**The problem**
Within this listing, how many lines include the word "Centurion"? Only the number should be given.
^^^^^^^^
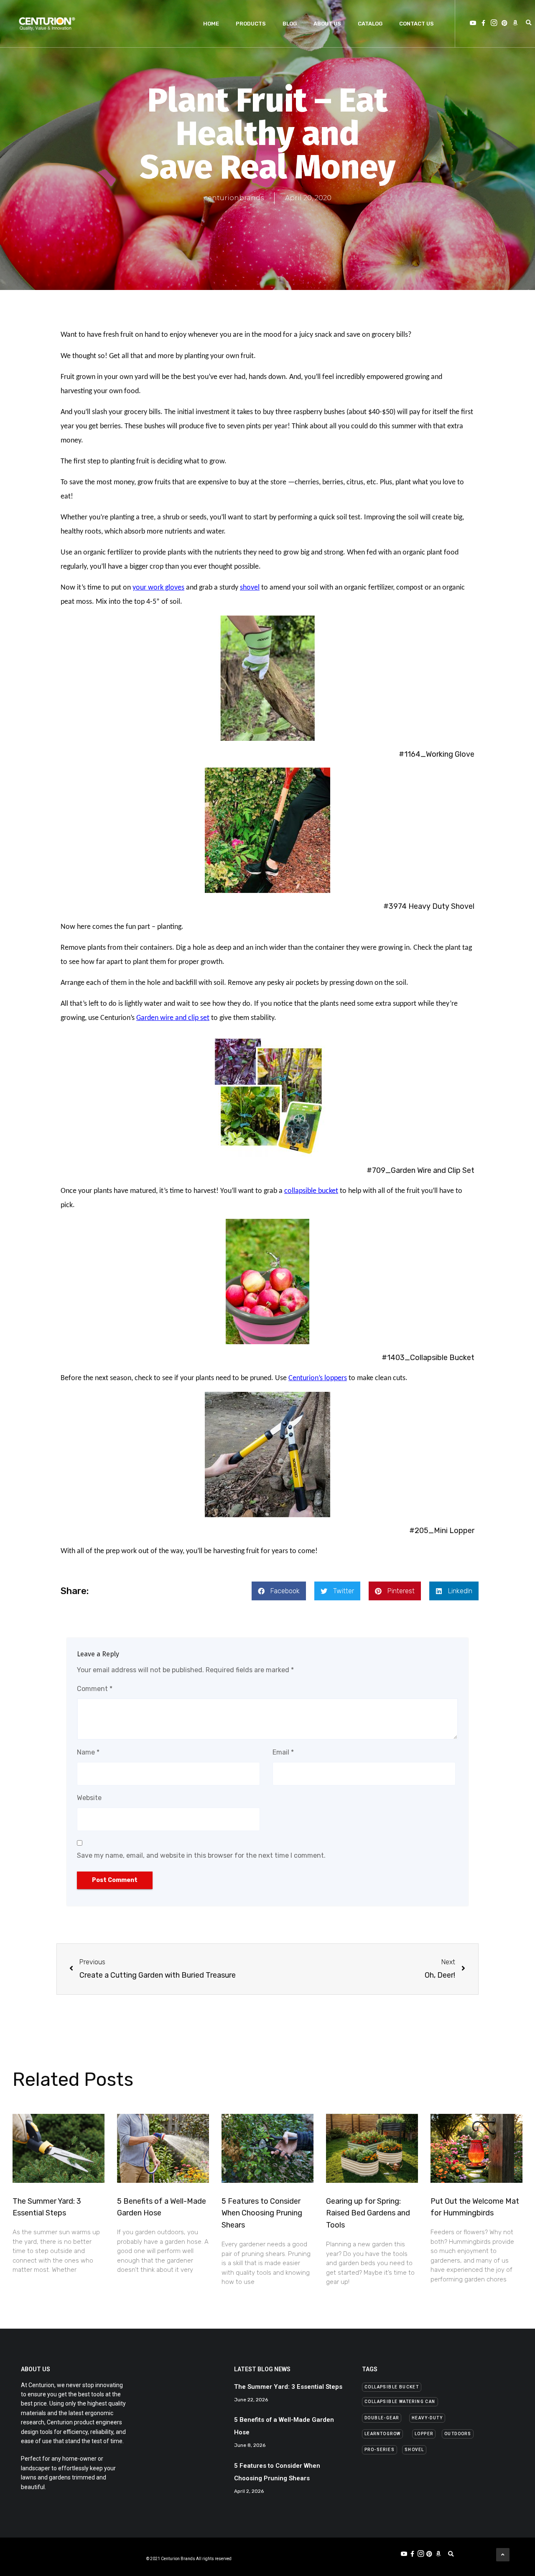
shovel (250, 588)
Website (89, 1798)
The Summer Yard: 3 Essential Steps (288, 2386)
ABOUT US (327, 23)
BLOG (290, 23)
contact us (416, 23)
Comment (94, 1689)
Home (211, 23)
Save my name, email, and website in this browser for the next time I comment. (201, 1855)
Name (88, 1752)
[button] (391, 2387)
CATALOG (370, 23)
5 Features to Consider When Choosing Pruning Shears (262, 2213)
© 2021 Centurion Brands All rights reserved (189, 2558)
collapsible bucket (311, 1191)
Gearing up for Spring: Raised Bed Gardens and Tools (368, 2213)
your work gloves (158, 588)
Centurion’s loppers (317, 1378)
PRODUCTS (251, 23)
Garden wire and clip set (172, 1018)
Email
^^^^^^^^
**Written answer**
2